▶ _Provided entries_:
——
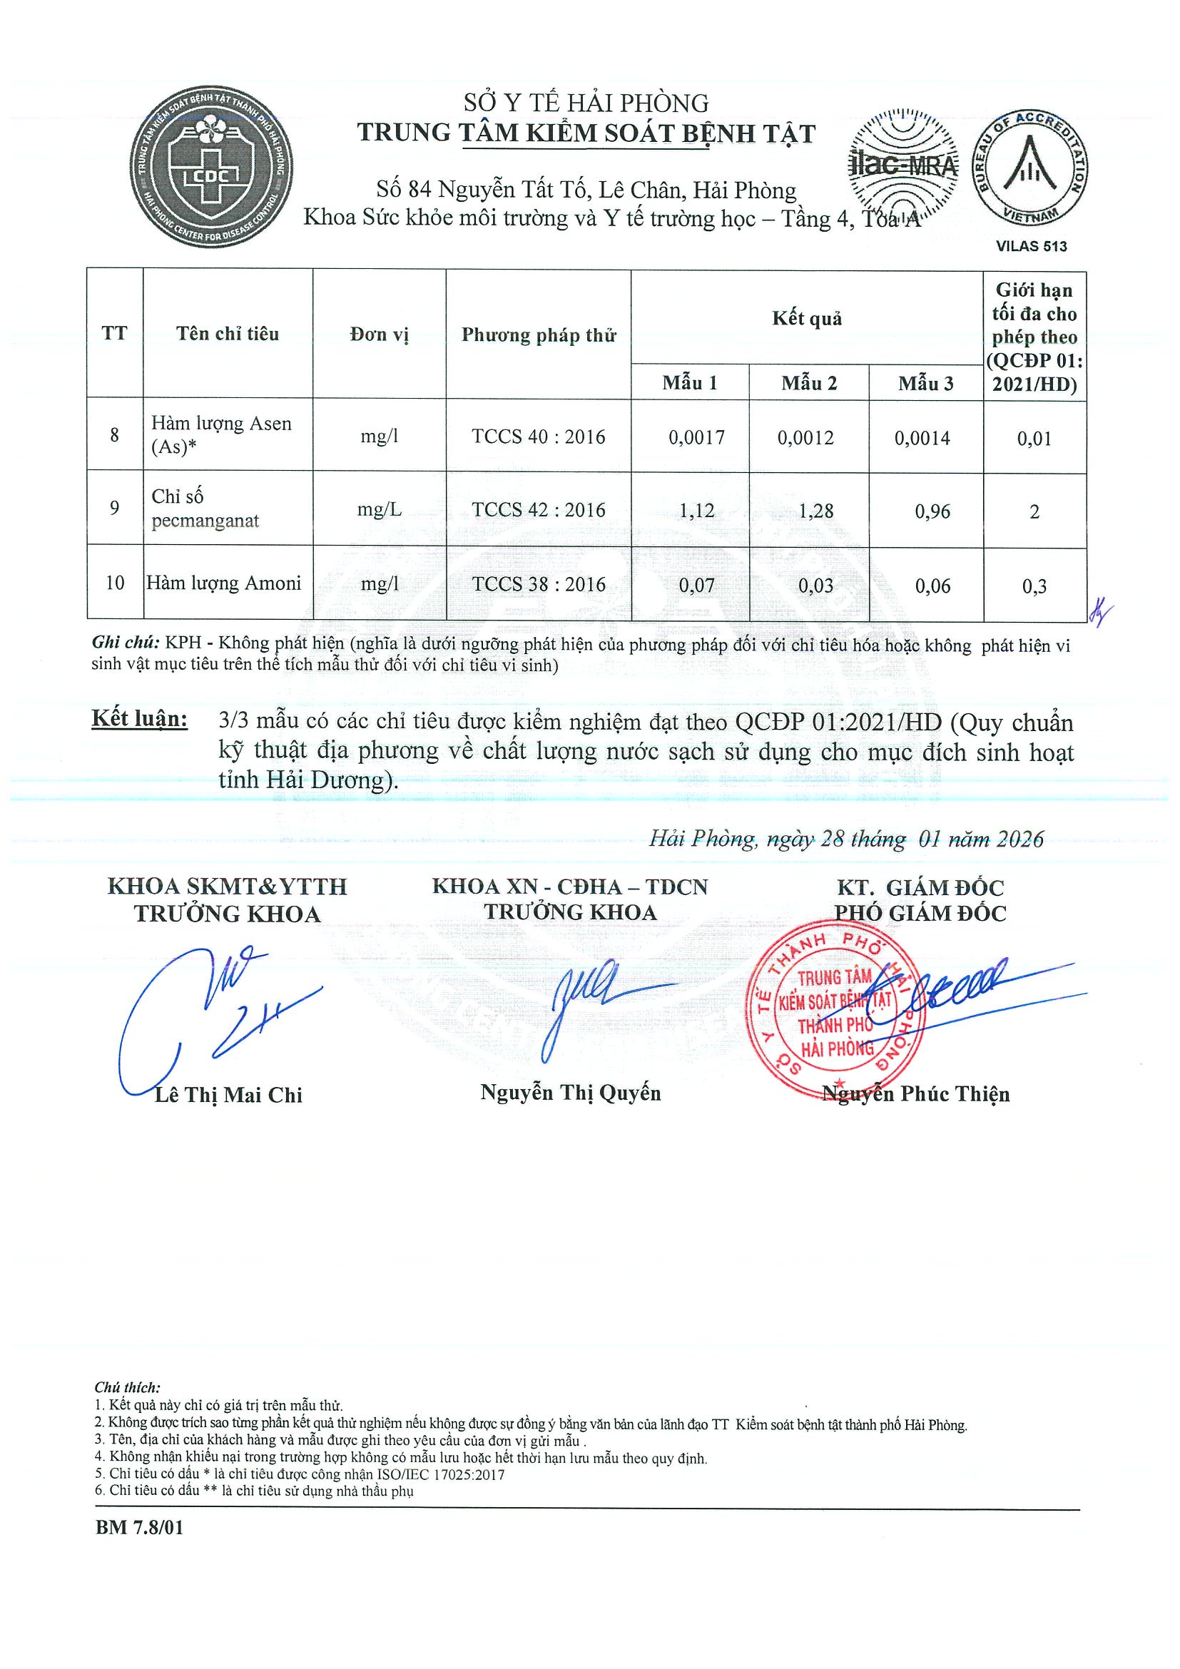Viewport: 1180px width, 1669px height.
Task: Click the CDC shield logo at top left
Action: pos(211,167)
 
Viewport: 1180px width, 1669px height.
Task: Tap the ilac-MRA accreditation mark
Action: pos(903,165)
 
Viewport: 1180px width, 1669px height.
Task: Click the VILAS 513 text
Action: pos(1031,246)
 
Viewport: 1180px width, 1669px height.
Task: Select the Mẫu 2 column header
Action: pos(808,383)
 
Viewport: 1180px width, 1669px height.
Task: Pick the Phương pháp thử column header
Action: pos(538,335)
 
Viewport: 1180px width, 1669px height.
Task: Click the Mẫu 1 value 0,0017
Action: pos(696,438)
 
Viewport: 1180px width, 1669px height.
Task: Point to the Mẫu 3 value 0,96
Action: pos(932,511)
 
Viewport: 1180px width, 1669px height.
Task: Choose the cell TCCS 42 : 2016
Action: pos(538,509)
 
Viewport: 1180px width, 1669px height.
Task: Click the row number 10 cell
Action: pos(115,583)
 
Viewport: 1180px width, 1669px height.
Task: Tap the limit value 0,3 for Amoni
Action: pos(1034,586)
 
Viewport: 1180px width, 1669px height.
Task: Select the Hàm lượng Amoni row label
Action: pos(224,583)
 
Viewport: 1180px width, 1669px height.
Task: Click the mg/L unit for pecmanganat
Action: pos(379,509)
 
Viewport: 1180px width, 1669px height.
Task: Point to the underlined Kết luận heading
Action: pos(140,719)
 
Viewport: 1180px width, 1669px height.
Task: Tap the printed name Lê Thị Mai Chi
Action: pos(228,1095)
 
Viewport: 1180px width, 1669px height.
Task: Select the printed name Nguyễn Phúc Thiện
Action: pos(916,1094)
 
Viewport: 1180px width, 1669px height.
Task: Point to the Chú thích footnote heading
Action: pos(127,1388)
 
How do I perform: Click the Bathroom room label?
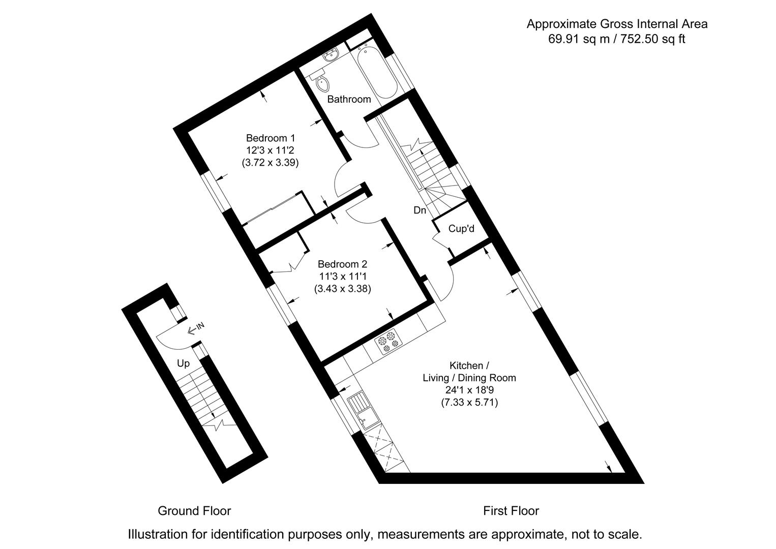[349, 99]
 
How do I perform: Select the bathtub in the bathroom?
[376, 72]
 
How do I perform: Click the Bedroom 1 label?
[270, 138]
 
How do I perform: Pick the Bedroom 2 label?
[342, 264]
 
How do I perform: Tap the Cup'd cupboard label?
[461, 229]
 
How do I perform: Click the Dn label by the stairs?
[420, 210]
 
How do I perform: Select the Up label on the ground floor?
[183, 363]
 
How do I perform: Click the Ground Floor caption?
[194, 511]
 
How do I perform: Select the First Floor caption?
[511, 511]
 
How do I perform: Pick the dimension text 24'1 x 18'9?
[469, 390]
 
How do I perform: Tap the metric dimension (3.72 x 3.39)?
[270, 163]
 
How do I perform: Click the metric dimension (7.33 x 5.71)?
[469, 403]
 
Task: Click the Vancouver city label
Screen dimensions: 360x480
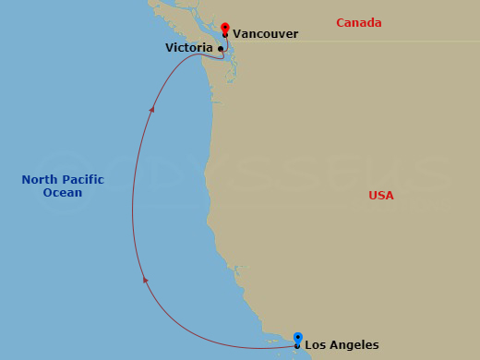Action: (x=265, y=34)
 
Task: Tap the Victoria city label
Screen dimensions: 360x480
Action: (x=189, y=47)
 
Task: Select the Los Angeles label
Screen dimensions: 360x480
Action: (x=342, y=345)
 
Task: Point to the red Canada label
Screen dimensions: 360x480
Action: (x=359, y=22)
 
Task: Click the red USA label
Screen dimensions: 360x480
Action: (x=381, y=195)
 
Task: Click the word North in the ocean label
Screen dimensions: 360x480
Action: (x=41, y=180)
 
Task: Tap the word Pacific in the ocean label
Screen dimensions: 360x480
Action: (x=84, y=180)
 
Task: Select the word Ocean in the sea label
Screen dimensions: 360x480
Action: (x=62, y=193)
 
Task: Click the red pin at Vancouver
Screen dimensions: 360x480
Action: (x=225, y=29)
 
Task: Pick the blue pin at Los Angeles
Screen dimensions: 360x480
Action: (x=297, y=338)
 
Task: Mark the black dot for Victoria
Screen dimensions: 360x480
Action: (x=220, y=48)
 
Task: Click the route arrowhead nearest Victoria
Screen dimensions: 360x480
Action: (x=152, y=109)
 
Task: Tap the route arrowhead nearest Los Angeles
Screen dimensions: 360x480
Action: (x=144, y=278)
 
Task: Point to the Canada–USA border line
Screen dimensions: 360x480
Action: (x=369, y=41)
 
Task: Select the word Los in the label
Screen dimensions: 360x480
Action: (x=314, y=345)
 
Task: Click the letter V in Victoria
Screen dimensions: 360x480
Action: (x=170, y=47)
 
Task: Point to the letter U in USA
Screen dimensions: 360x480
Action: (x=373, y=195)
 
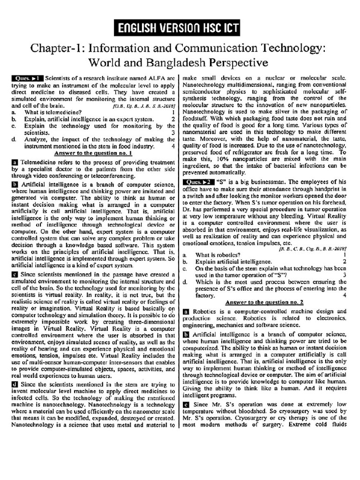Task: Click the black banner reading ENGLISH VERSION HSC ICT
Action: tap(180, 29)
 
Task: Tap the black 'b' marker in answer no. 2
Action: tap(186, 334)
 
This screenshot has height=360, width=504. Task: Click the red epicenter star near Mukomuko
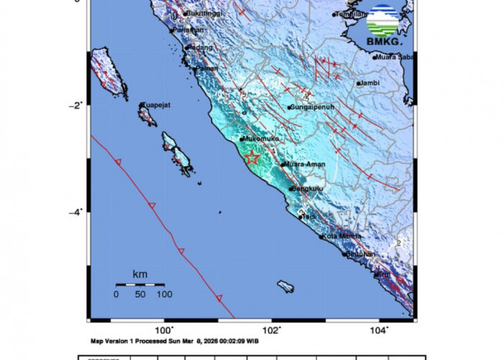pyautogui.click(x=252, y=158)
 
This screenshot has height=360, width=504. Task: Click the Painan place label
pyautogui.click(x=207, y=68)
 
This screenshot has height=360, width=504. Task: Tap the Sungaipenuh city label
pyautogui.click(x=311, y=108)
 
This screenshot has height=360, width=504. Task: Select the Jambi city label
pyautogui.click(x=369, y=84)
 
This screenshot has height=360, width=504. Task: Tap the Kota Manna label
pyautogui.click(x=341, y=236)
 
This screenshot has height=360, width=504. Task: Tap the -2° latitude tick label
pyautogui.click(x=77, y=104)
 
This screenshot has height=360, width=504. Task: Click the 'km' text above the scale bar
pyautogui.click(x=140, y=274)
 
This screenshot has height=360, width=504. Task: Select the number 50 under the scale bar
pyautogui.click(x=140, y=294)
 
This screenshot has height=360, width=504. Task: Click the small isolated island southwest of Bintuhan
pyautogui.click(x=286, y=287)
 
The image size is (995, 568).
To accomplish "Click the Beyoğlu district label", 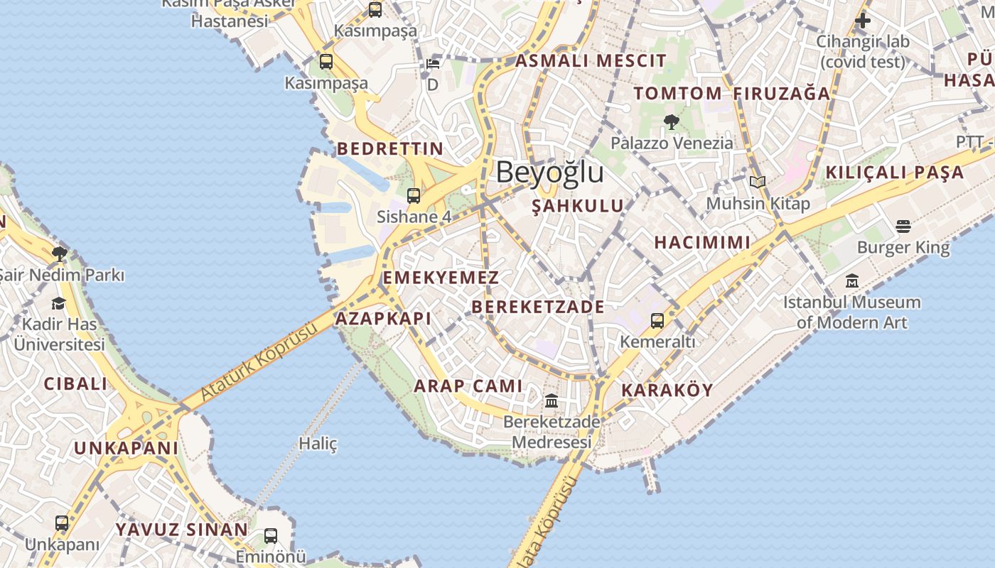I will (549, 173).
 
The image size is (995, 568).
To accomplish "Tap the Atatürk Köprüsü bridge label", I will (259, 361).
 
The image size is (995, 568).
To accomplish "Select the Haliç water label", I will (318, 444).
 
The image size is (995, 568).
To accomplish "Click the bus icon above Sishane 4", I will (414, 195).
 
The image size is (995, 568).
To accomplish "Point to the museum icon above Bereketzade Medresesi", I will (551, 401).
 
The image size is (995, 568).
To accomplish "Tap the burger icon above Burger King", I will (903, 226).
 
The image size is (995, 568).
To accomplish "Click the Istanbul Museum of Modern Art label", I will (851, 312).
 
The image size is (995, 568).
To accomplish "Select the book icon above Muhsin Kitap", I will (758, 182).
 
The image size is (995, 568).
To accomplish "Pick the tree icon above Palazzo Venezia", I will (671, 122).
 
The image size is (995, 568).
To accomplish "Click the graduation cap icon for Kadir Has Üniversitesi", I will (58, 304).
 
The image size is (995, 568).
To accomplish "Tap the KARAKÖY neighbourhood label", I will (667, 390).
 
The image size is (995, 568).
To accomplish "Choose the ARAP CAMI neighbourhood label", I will (468, 386).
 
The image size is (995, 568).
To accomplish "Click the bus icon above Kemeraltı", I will (657, 321).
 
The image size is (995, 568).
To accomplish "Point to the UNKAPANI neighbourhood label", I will (126, 448).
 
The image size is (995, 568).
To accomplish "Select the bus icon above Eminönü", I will (271, 536).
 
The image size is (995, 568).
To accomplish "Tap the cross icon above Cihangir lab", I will (863, 21).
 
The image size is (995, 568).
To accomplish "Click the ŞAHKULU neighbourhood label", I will (578, 206).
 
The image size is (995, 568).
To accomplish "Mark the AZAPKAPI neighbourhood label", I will (383, 319).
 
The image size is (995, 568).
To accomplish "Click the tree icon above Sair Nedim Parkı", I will (60, 253).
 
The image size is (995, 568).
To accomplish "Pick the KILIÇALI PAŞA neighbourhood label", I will (894, 173).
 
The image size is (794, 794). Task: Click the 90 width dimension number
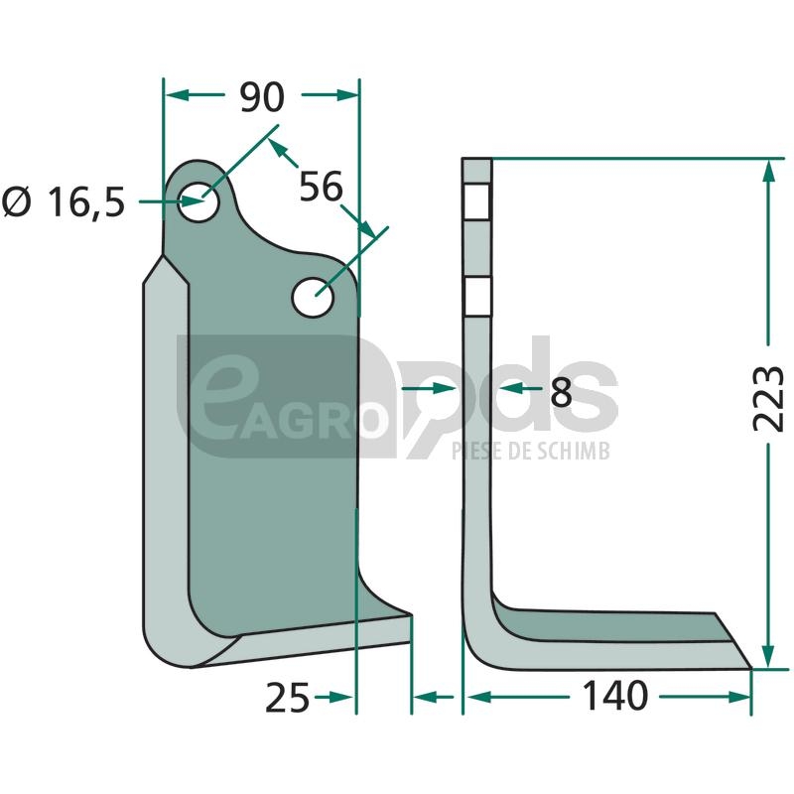[x=262, y=97]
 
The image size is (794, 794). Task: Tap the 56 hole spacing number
[x=321, y=187]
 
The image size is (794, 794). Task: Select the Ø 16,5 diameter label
[x=64, y=202]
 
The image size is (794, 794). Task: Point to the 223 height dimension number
[x=767, y=399]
——
▶ _Exercise directions_: List every line above as a numbered list, starting at the line that contains "How do I perform: Click the Dn" and running down to the line that contains "Action: (x=152, y=109)", with both of those lines included. Leave out the blank lines and the pictures.

▶ _Final answer_:
1. How do I perform: Click the Dn label by the stairs?
2. [420, 210]
3. How do I perform: Select the Up label on the ground floor?
4. [183, 363]
5. How do I perform: Click the Ground Floor caption?
6. [194, 511]
7. How do I perform: Select the First Floor caption?
8. [511, 511]
9. How do I perform: Pick the dimension text 24'1 x 18'9?
10. [469, 390]
11. How do I perform: Tap the metric dimension (3.72 x 3.39)?
12. [270, 163]
13. How do I perform: Click the metric dimension (7.33 x 5.71)?
14. [469, 403]
15. Task: Click the Vancouver city label
16. Screen dimensions: 360x480
17. Action: (x=265, y=34)
18. Task: Tap the Victoria city label
19. Screen dimensions: 360x480
20. Action: (x=189, y=47)
21. Task: Select the Los Angeles label
22. Screen dimensions: 360x480
23. Action: (x=342, y=345)
24. Task: Point to the red Canada label
25. Screen dimensions: 360x480
26. Action: (x=359, y=22)
27. Task: Click the red USA label
28. Screen dimensions: 360x480
29. Action: (x=381, y=195)
30. Task: Click the word North in the ocean label
31. Screen dimensions: 360x480
32. Action: (x=41, y=180)
33. Task: Tap the word Pacific in the ocean label
34. Screen dimensions: 360x480
35. Action: (x=84, y=180)
36. Task: Select the word Ocean in the sea label
37. Screen dimensions: 360x480
38. Action: (x=62, y=193)
39. Task: Click the red pin at Vancouver
40. Screen dimensions: 360x480
41. Action: (x=225, y=29)
42. Task: Pick the blue pin at Los Angeles
43. Screen dimensions: 360x480
44. Action: (x=297, y=338)
45. Task: Mark the black dot for Victoria
46. Screen dimensions: 360x480
47. Action: (x=220, y=48)
48. Task: Click the route arrowhead nearest Victoria
49. Screen dimensions: 360x480
50. Action: (x=152, y=109)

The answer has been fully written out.